Abstract
Purpose :
Hereditary vitreoretinal degenerations encompass a heterogeneous group of disorders characterized by variable ocular and orofacial features and skeletal abnormalities. We report novel disease-causing genetic variants and characterize the associated phenotypes, expanding the clinical and genotypic spectrum of these vitreoretinopathies.
Methods :
We retrospectively identified individuals with a clinical diagnosis of hereditary vitreoretinopathy presenting to our institution from 2010 to 2015 and harboring novel disease-causing genetic variants, as determined by targeted next generation sequencing and array complimentary genomic hybridization. We characterized the associated clinical features and severity of disease in these individuals.
Results :
Five subjects were identified, all of whom developed visual symptoms between the ages of 3 and 10. Three subjects had a clinical diagnosis of Stickler syndrome, with features of high myopia, retinal detachment, cataract, and characteristic systemic findings. Best corrected visual acuity ranged from 20/25 to loss of the eye and no light perception. These subjects had novel mutations in the COL2A1 gene on 12q: c.1052delG (frameshift), c.2530C>T (p.Q844X), and intragenic deletion of exon 45 to exon 52. One subject with eye involvement as well as developmental delay and failure to thrive had a 12q12-q13.11 deletion including the entire COL2A1 gene. Another subject with bilateral retinal detachment and severe pigmentary retinopathy had a de novo heterozygous, likely pathogenic deletion encompassing exon 8 of the VCAN gene on 5q. The subject with the contiguous deletion including the entire COL2A1 gene had the most severe phenotype and the subject with the intragenic deletion in COL2A1 had the mildest phenotype. All cases demonstrated autosomal dominant inheritance.
Conclusions :
Genetic testing is an invaluable adjunctive tool for diagnosis and counseling in conditions with phenotypic variability.
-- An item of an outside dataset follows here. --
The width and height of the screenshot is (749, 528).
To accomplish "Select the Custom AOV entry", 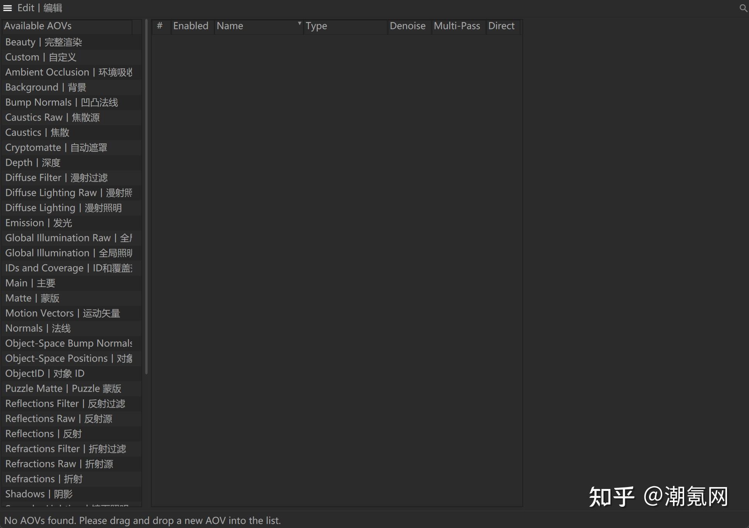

This study expands the clinical and genotypic spectrum of hereditary vitreoretinopathies. These novel mutations are all autosomal dominant and this information as well as targeted testing of family members can help in more accurate risk predictions and disease management.
This is an abstract that was submitted for the 2016 ARVO Annual Meeting, held in Seattle, Wash., May 1-5, 2016.